The increase in mental health needs are also growing substantially among youth. “During my career, the biggest change in pediatrics is how much mental health we’re doing. And certainly, that has accelerated a ton during this crisis,” says Dr. Scott Moore. He’s expanded Green Tree’s care management team, whose primary focus is addressing the increased demand for mental health services. “I don’t see this [demand] decreasing or going away after the pandemic is over,” Dr. Moore said.
Using technology for more efficient staffing models
At DTC, Dr. Joffe has been able to use Consumer Scheduling, by which patients can self-schedule appointments without logging in, or click through via messages delivered using athenaCommunicator campaigns. This significantly decreased the number of incoming phone calls staff are required to answer, and DTC hasn’t had to hire for a front-desk role lost by attrition this year.
Capital Area Pediatrics in northern Virginia has also used athenaCommunicator messaging campaigns to connect with patients and their families, thus reducing the number of staff required to manage incoming calls.
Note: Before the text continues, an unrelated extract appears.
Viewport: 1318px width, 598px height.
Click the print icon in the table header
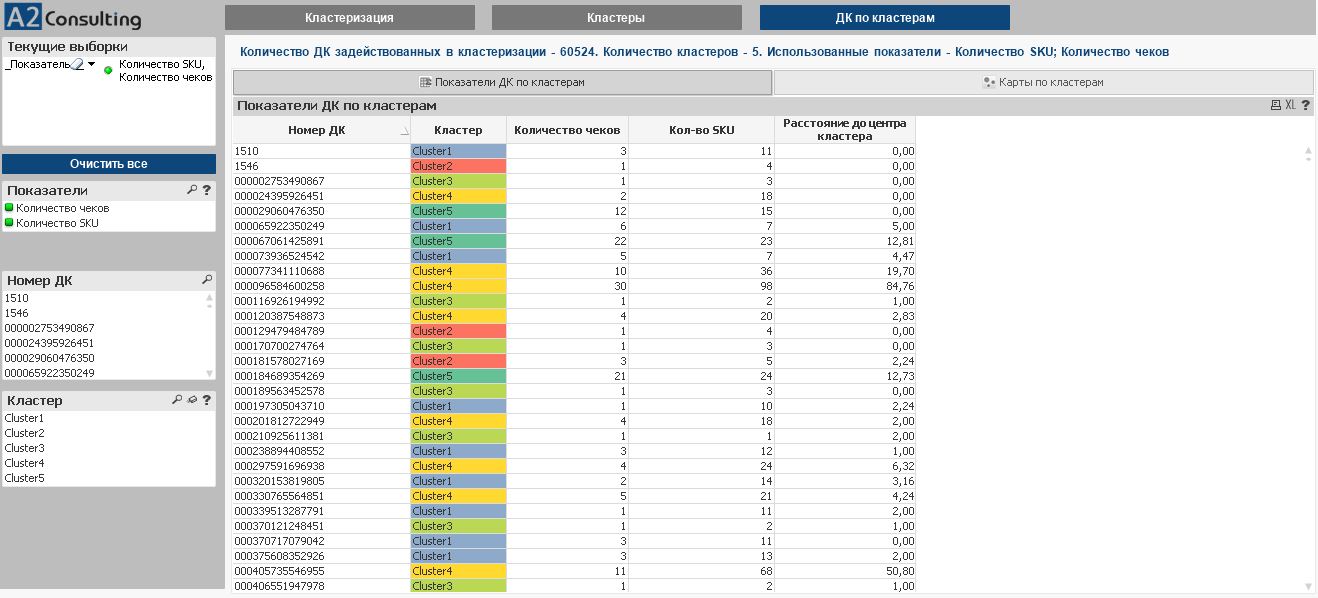(x=1275, y=105)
The team developed an algorithm of staffing demand, drawing from practice and athenahealth network data on acuity and visit type, to more accurately predict staffing needs. Executive Director Allison Ankeny says the practice has always used "data-driven decision making," but that’s been enhanced since the onset of COVID-19.
Joffe said DTC plans to continue adopting new technologies, because Consumer Scheduling has been such a success to fill scheduling gaps and enhance volume while also contributing to patient satisfaction. The functionality also enables a scheduling hybrid model based on the providers’ preference for in-person and virtual care visits, which is especially important when it comes to infectious disease control and patient preference for convenience. Other practices that provide such experiences just may see more positive patient reviews and scores for a “consumer-grade” experience.
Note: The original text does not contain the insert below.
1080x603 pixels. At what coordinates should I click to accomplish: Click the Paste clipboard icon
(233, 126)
Cross training and increase in number of unique models
Reallocating talent has made DTC more efficient, since staff who previously answered the phones are able to assist with medical care (like giving vaccines) in some instances. Cross-training has made all the difference, said Joffe. “Just teaching our staff how to handle and approach telehealth,” was the initial training hurdle, she said. “Now, we've got most people cross-trained and we've got one of our front office people who's got medical experience giving vaccines. We’re mostly just trying to make our staff work more as a team and be more efficient — trying to decrease their captivity to the phone.”
Similarly, at Green Tree Pediatrics, clinical support staff is cross-trained to answer phones, so in case they have a concern with COVID-19 exposure, they can work remotely.
For others like Hamilton Health Box, a turnkey employer-clinic model, cross-training staff to work both on-site and remotely meant a seamless transition during the onset of COVID-19. Founder and chief medical officer Dr. Glenn Davis says that throughout the pandemic, there has been no need to make technological nor cultural pivots. Having the groundwork laid — including a hybrid of on-site relationship-building appointments along with technology that enables better remote patient-monitoring measures — has yielded a steady stream of income and patients willing to engage in virtual care that could greatly impact chronic care management across the continuum.
Patrick Dornan is athenahealth’s Director in the Client Solution Group; Carley Thornell is a Senior Thought Leadership Writer.